Quoted passage

Not that social peace was always a good thing. It is worth remembering that several state governments were despotic in this period. Southern states viciously enforced a system of slavery, denying the most basic rights to millions of Americans. They also trampled on the individual rights of whites, giving postmasters the right to open mail searching for anti-slavery sentiment, forbidding the circulation of literature questioning slavery, outlawing public meetings of abolitionists, enforcing the most unrelenting intellectual conformity ever experienced in American history in gross violation of the Constitution. Did the Southern militia rise up to battle this tyranny? Of course not; they enforced it.(55) When the state of Georgia violated the fights of the Cherokee people and forced them off their lands in direct violation of the Supreme Court, did the militia of Georgia rush out, muskets in hand, to protect the fights of their fellow Americans? Obviously not; they joined with the Army in expelling the Cherokee from their property. When workers had their right of assembly taken from them, where was the militia? When women were jailed for attempting to exercise the right to vote, where was the militia? One could go on and on. The reality of American history is clear: the militia and its National Guard successor upholds the power of the state. The Standard Model operated only once in American history: in 1861.

Your objective
Carry on the passage about the militia in American history, starting right after its last sentence.

Data excerpt
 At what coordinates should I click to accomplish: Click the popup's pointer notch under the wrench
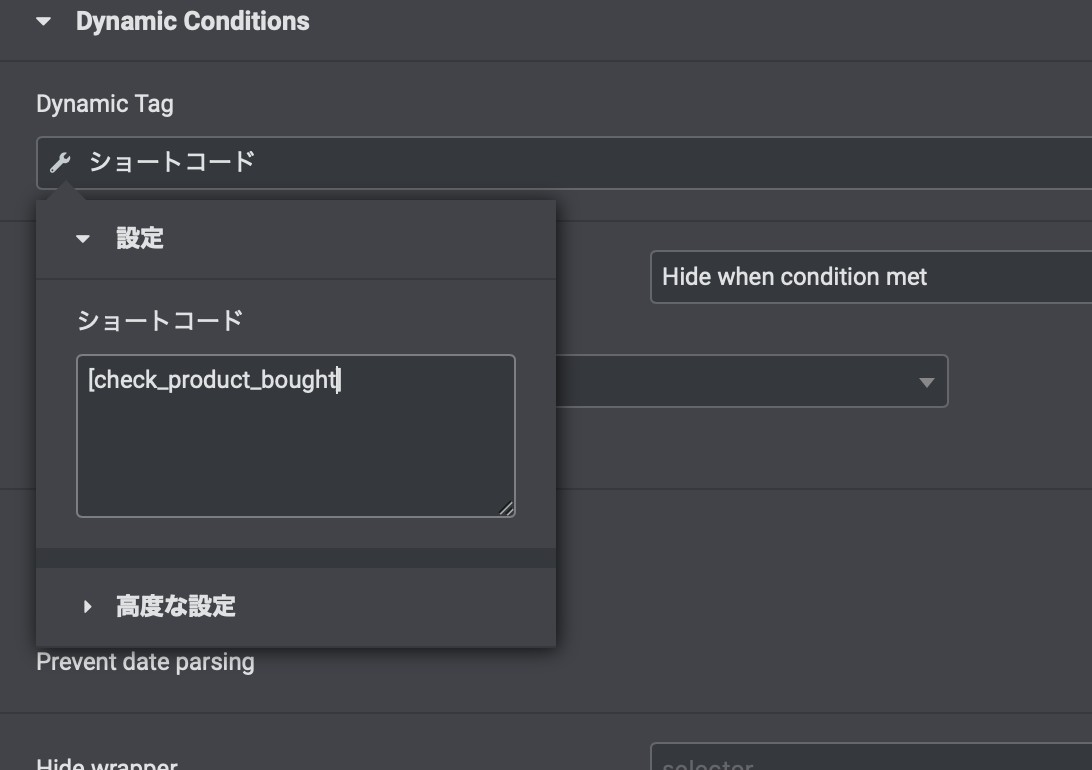65,191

Task answer
 

Perhaps the most peculiar aspect of the whole gun control debate is the way in which people who call themselves conservatives support a right to armed insurrection.(56) Logically, those who uphold this insurrectionist reading of the Second Amendment should be endorsing armed uprisings by workers, racial minorities, Indians, the Klan, anarchists, and the whole goulash of American political dissidents who believe in armed response to political disagreement.(57) They certainly should be condemning the police powers of the state which have crushed every armed insurrection from the Whiskey Rebellion through the Civil War to the Rodney King riots. But honestly, that is not what the "Standard Modelers" are arguing for. They are not radicals taking to the streets and endorsing the people's right to armed rebellion, whoever those people happen to be. They tend to be political conservatives seeking to negate the government's authority to regulate firearms. But these are conservatives who offer a libertarian reading of society; rather than relying on the state for personal protection, the individual must protect himself. It is a view which accepts and fosters the atomistic nature of society and can conceive of no communal strategy for collective security. It is a view which would have baffled Madison, who sought social cohesion in a society which all too easily could fragment and collapse into chaos. And it is a perspective which carries a heavy and violent price tag.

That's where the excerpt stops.